The Aetna insurance company statement mentioned above states that “the definitive value of calcium scoring for assessing coronary heart disease risk has not been established in the peer-reviewed published medical literature.” The United States Preventive Services Task Force (USPSTF) recommends against scanning for coronary calcium in low risk individuals and says the evidence is insufficient to make a recommendation either way for people at increased risk for coronary heart disease. ( http://www.uspreventiveservicestaskforce.org/3rduspstf/chd/chdrs.htm) As far as screening for carotid artery stenosis, the USPSTF states emphatically that for the general population: “Do not screen with ultrasound or other screening tests.“
By contrast, this story trumpets the unabashed enthusiasm displayed by Dr. Agatson for the three tests that goes well beyond the general impression of most cardiologists in the United States. The closing line of the story includes an astonishing assertion that screams for documentation: “One of the best-kept secrets in the country in medicine is the doctors who are practicing aggressive prevention are really seeing heart attacks and strokes disappear from their practices. It’s doable,” Agatston says. The claim that a few screening tests can make heart attacks and strokes disappear flies in the face of even the most optimistic interpretations of recent studies that indicate some incremental advantage to adding coronary calcium scoring to risk fact calculations for certain patients.
This story exemplifies disease-mongering by highlighting threats of terrible consequences and wildly exaggerating the number of people likely to benefit from these scans. With statements like, “unless you do imaging, you are really playing Russian roulette with your life” and “Agatson thinks that the coronary artery calcium scan should be routinely scheduled at age 50…” provide the uninitiated reader with the impression that everyone needs one of these tests. While the comments of Dr. Michos modify the unabashed enthusiasm, the overall tenor is over the edge.
Considering that the United States Preventive Service Task Force and other major medical groups do not recommend coronary calcium scoring or carotid ultrasound screening for most people, this story should have included comments from someone explaining that consensus opinion.

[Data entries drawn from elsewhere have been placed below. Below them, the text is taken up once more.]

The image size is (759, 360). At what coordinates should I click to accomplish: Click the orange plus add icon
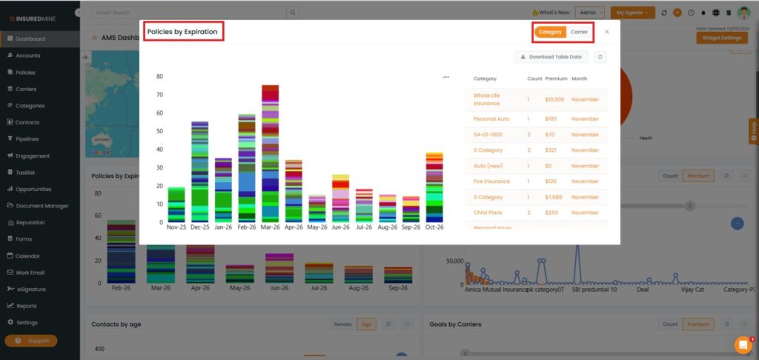677,13
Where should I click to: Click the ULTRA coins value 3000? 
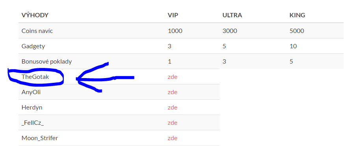[x=230, y=31]
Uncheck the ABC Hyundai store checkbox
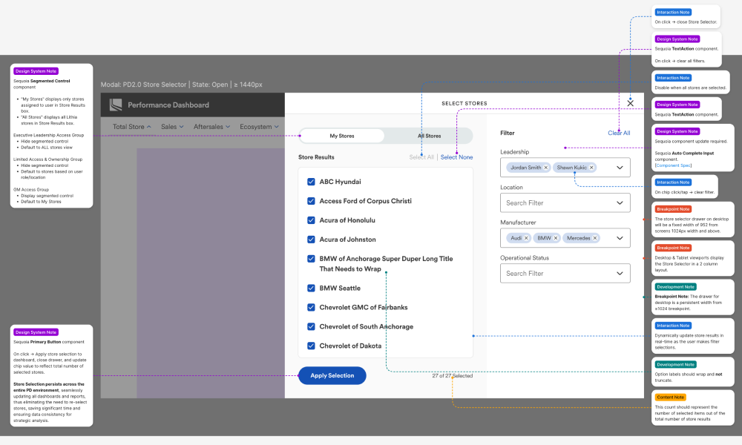Screen dimensions: 742x445 coord(311,182)
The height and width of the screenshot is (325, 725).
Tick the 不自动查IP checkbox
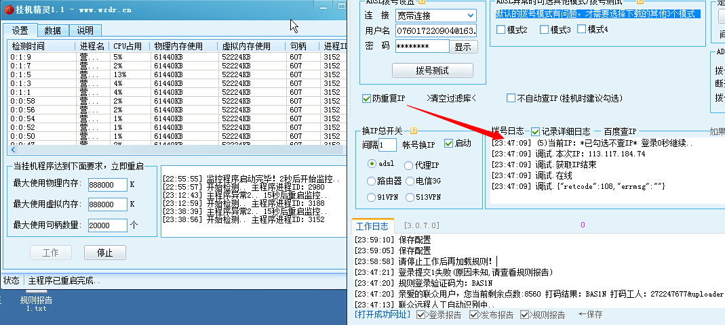(512, 98)
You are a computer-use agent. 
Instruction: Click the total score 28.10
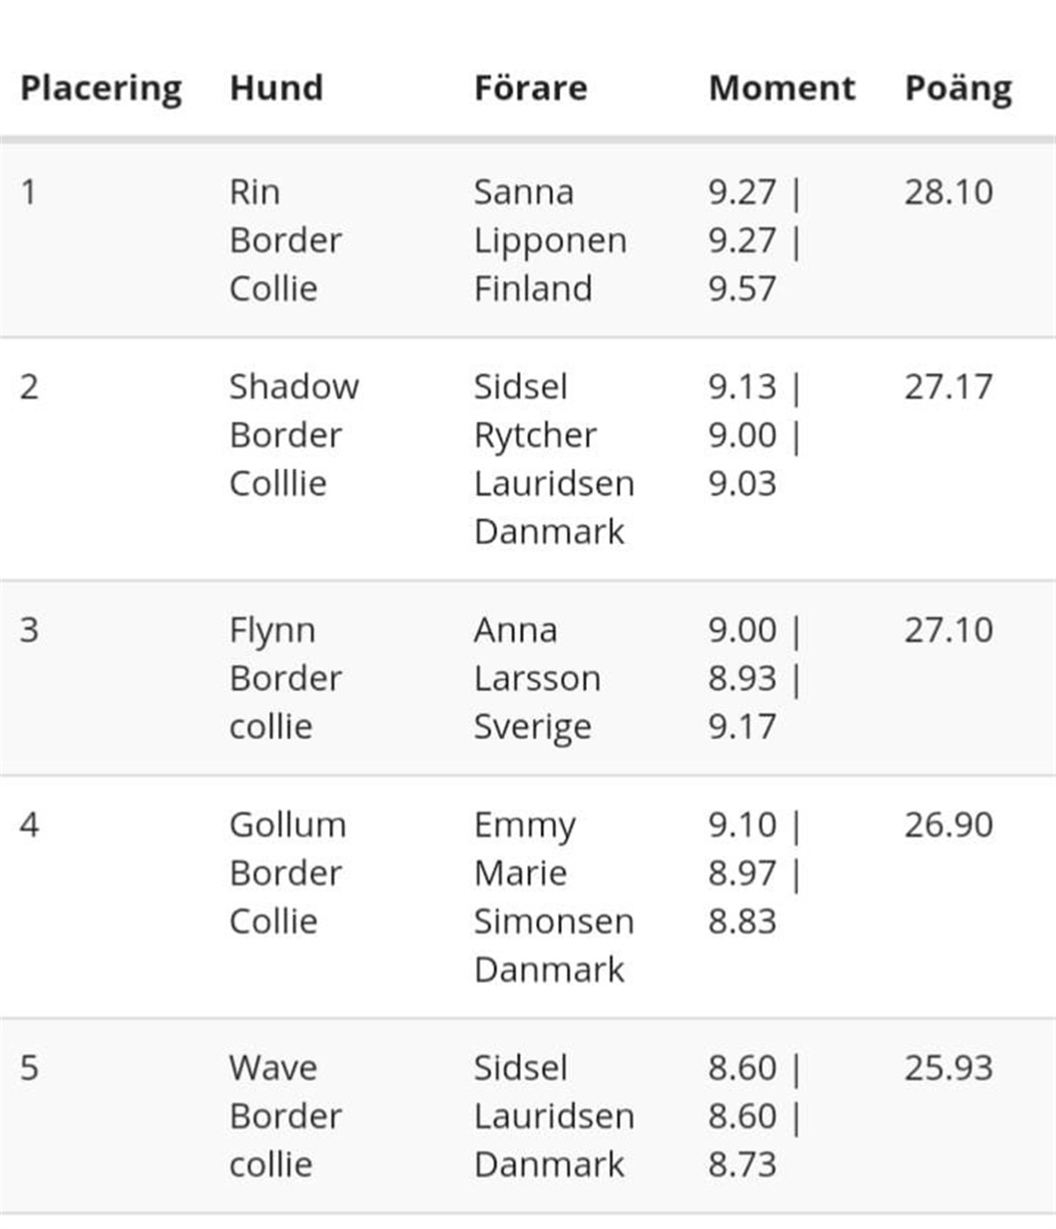click(x=949, y=192)

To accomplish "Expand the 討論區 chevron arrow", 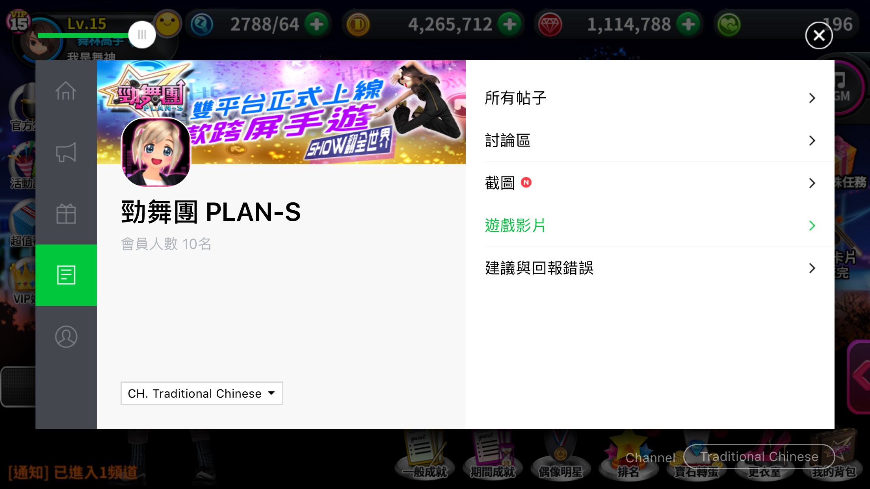I will (812, 141).
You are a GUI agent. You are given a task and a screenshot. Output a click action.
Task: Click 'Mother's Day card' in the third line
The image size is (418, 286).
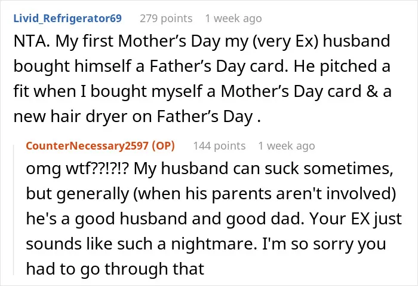click(x=291, y=92)
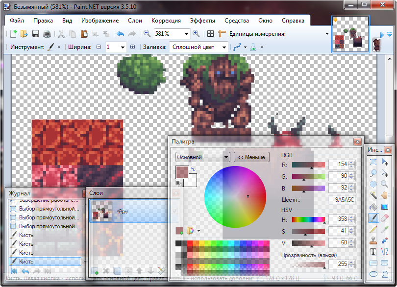Activate the Clone Stamp tool
The image size is (397, 287).
[x=374, y=240]
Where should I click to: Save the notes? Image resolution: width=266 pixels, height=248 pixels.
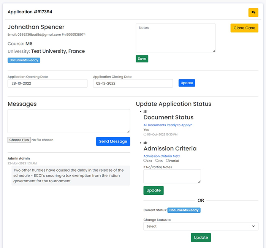click(x=142, y=58)
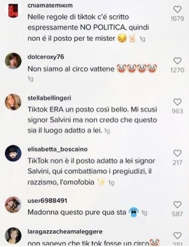Image resolution: width=189 pixels, height=247 pixels.
Task: Select the user6988491 username
Action: (47, 201)
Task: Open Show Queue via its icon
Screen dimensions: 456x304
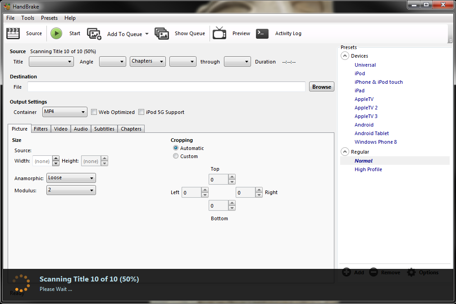Action: [162, 33]
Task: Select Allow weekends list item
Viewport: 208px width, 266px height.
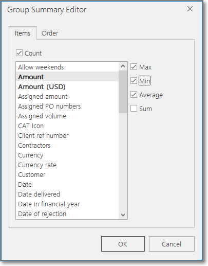Action: (67, 67)
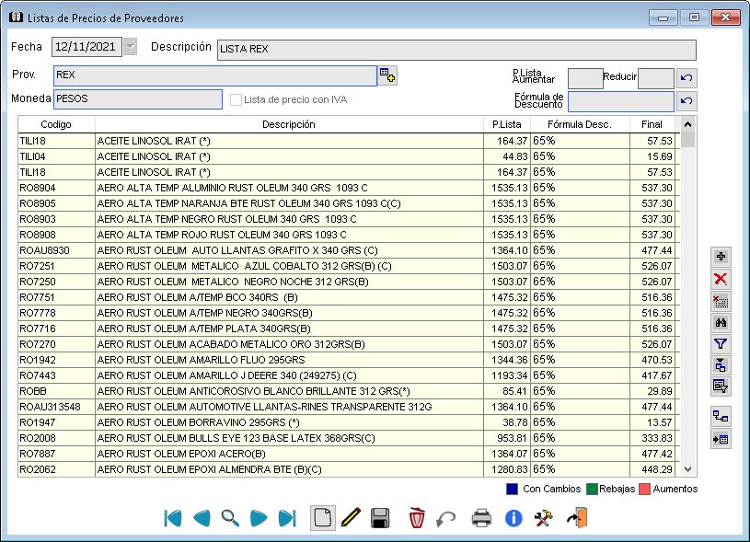Click the pencil edit icon
This screenshot has height=542, width=750.
pyautogui.click(x=351, y=518)
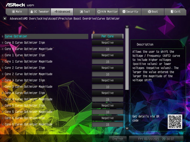Select the Boot tab
The width and height of the screenshot is (190, 142).
pyautogui.click(x=153, y=12)
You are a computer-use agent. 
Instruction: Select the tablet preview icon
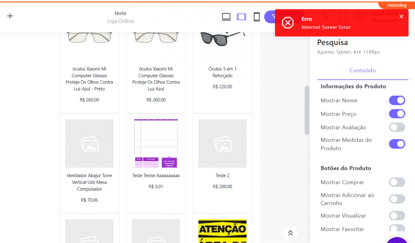[x=241, y=17]
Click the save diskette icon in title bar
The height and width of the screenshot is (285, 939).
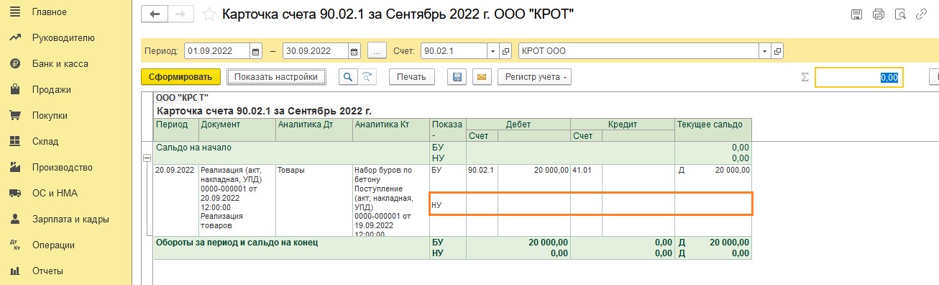click(856, 14)
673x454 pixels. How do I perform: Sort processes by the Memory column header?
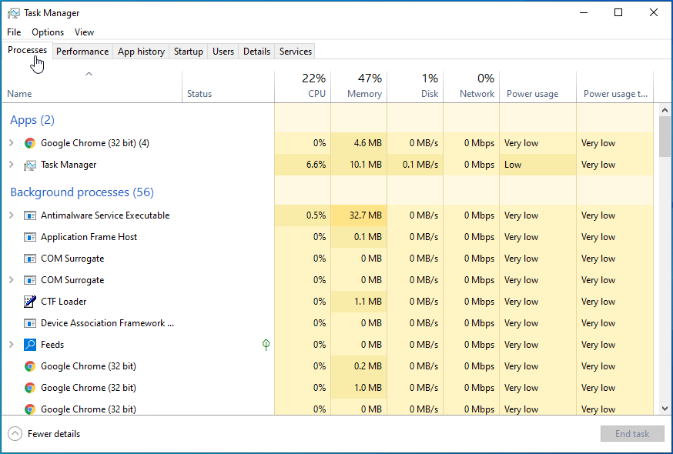click(x=363, y=86)
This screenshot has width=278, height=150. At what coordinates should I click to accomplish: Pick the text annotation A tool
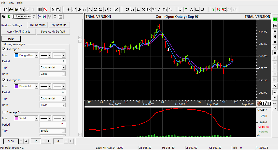coord(191,9)
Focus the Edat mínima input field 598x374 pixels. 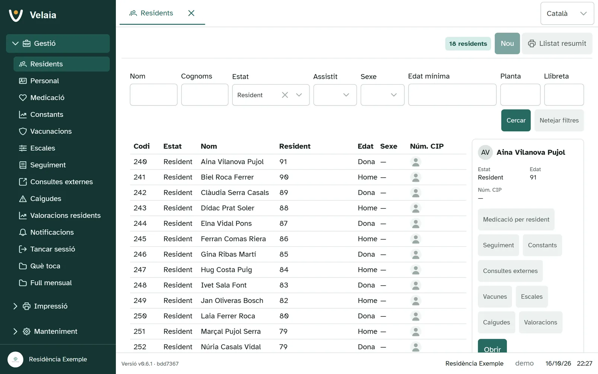452,95
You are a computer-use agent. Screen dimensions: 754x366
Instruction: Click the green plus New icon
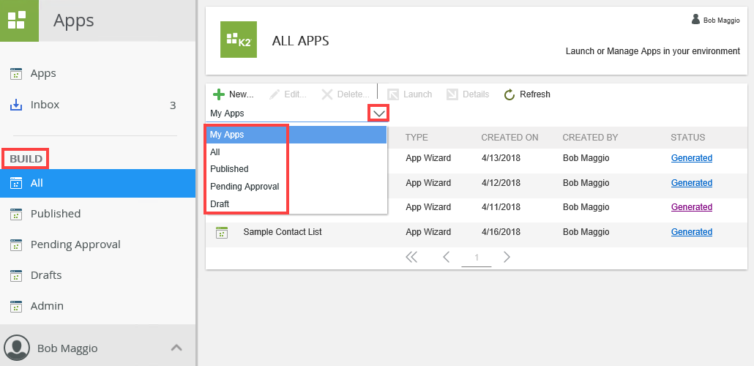click(218, 94)
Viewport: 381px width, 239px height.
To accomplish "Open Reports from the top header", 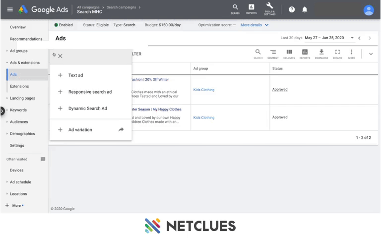I will point(252,9).
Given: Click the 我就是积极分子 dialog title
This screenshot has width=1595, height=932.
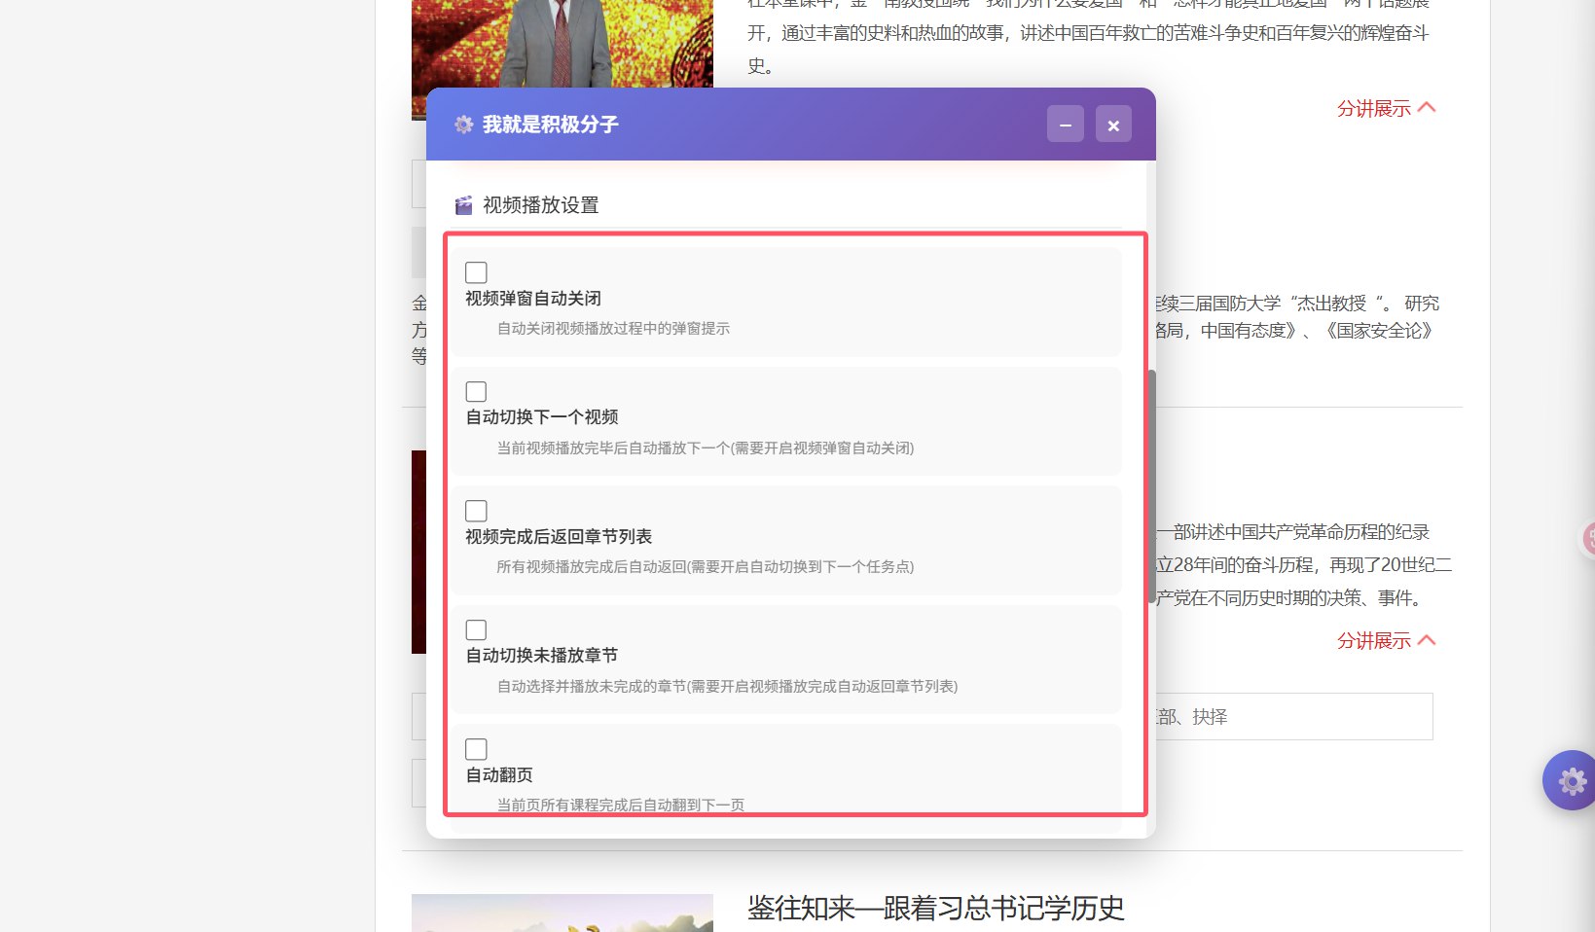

The premise of this story is that screening tests can make a dramatic difference in heart disease. In reality, the tests may offer an incremental improvement in predicting risk among certain people who fall into a gray middle zone of risk based on conventional methods. There is a reference to the use of these tests in people with intermedicate risk, but the broad claims at the beginning and end of this story overwhelm any reasonable comparison between the touted tests and established alternatives. The story mentions diet and lifestyle changes only in the context of a claim that these tests “give patients a chance to make major changes in their diet and lifestyle.” The story fails to note that people routinely stick to bad habits even when told they have a high risk of health problems or that since improving diet and lifestyle has benefits for everyone, an alternative approach would be to focus more effort and attention on effective strategies for changing behavior.
The story makes it clear that the three tests discussed are available at most hospitals.
Coronary calcium scoring has been a hot topic in heart disease prevention for well over a decade. Does it still qualify for the “relatively new” description used in this story? Certainly there is an evolving scientific discussion about which individuals are likely to benefit from these tests, but that sort of nuance is largely missing from this story.
The story does not rely on a press release.